Item 8.01. Other Events.
As previously disclosed on December 27, 2021, Cloudflare, Inc. ("Cloudflare" or
the "Company") filed a Current Report on Form 8-K (the "Original Filing") with
the Securities and Exchange Commission (the "SEC") to report that the
Compensation Committee of the Company's Board of Directors (the "Compensation
Committee") granted to each of Matthew Prince, the Company's Chief Executive
Officer, and Michelle Zatlyn, the Company's President and Chief Operating
Officer (each, a "Co-Founder"), a 10-year performance-based stock option that
vests and becomes exercisable only if the Company achieves certain stock price
milestones and the Co-Founder continues to remain in a primary leadership
position with the Company (the "Performance Awards").

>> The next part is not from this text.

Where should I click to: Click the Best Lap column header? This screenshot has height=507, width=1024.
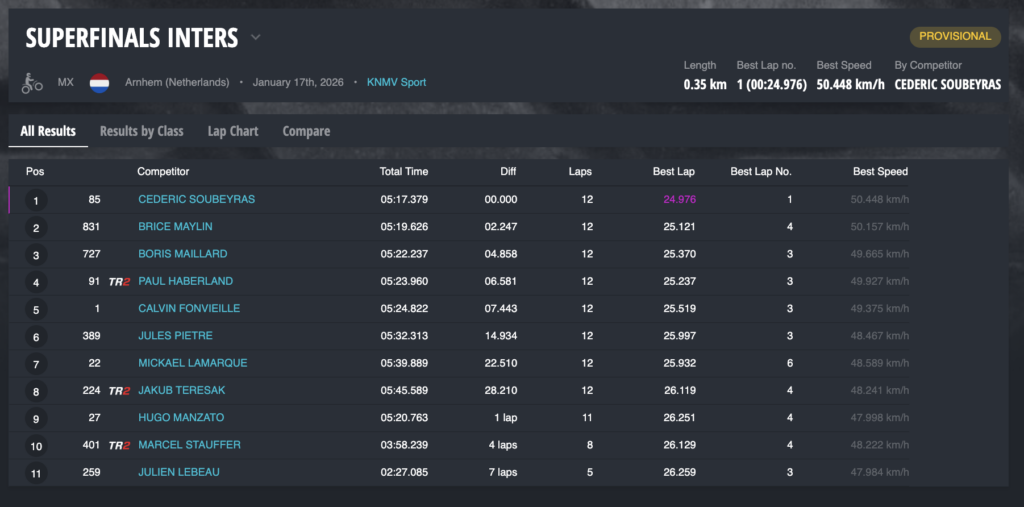click(674, 172)
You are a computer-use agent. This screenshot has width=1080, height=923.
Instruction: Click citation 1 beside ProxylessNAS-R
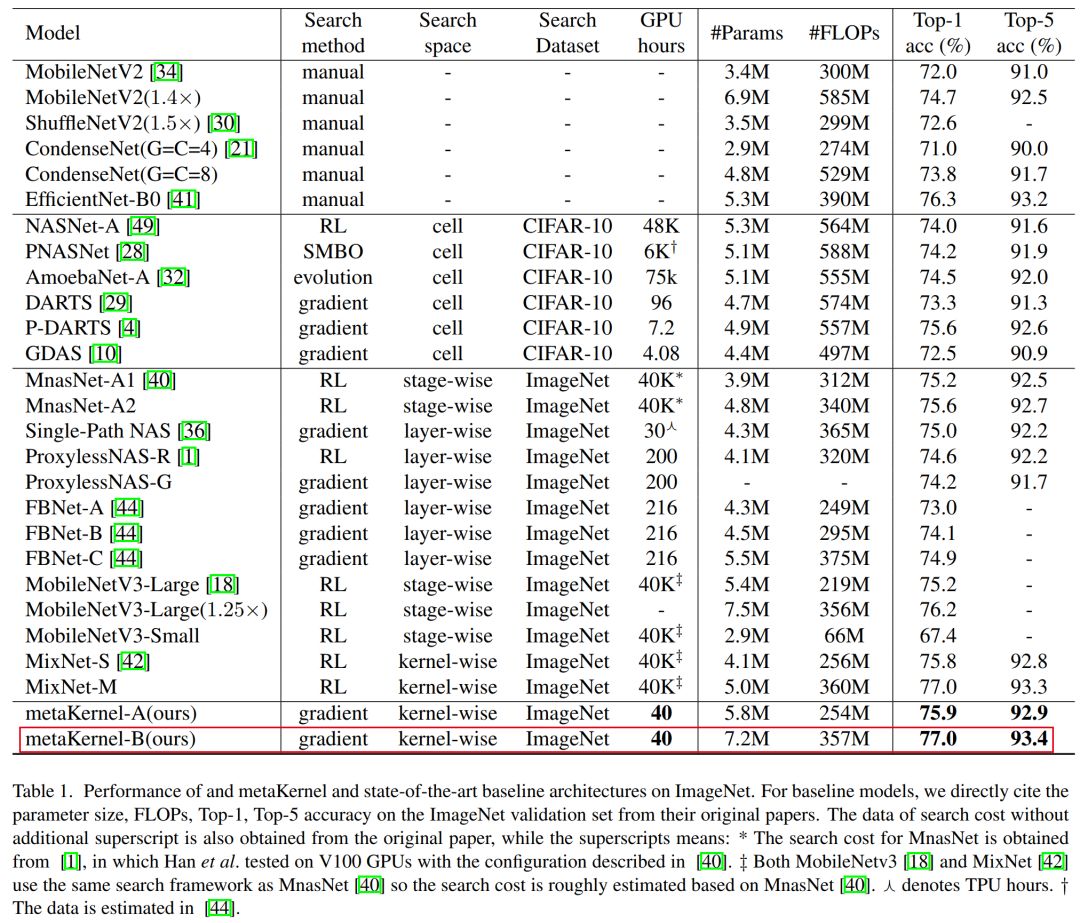point(189,456)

This Form 8-K/A is being filed to update the disclosure under Item 8.01 of the
Original Filing to add information regarding the Amended Performance Awards
(defined below). The description below is qualified in its entirety by reference
to the full text of the Amended and Restated Performance Award Agreement, the
form of which is filed herewith as Exhibit 10.1 and is incorporated herein by
reference. Other than the foregoing, there are no changes to the disclosures
provided in the Original Filing.
Co-Founder Performance Awards
On April 20, 2022, the Compensation Committee approved an amendment to the
Performance Awards revising the terms of the stockholder approval necessary to
avoid forfeiture of the Performance Awards (the "Amended Performance Awards").
The Amended Performance Awards require the affirmative vote of a majority of the
voting power of all issued and outstanding shares of Class A common stock and
Class B common stock entitled to vote, as of the record date for such vote and
voting as a single class, excluding those shares of common stock held of record
or beneficially, directly or indirectly, by (i) the Co-Founders, (ii) the named
executive officers of the Company and other employees of the Company that were
awarded performance-based stock options under the Company's 2019 Equity
Incentive Plan (the "2019 Plan") effective as of February 14, 2022 and
(iii) certain of their respective affiliates (the "Disinterested Stockholders")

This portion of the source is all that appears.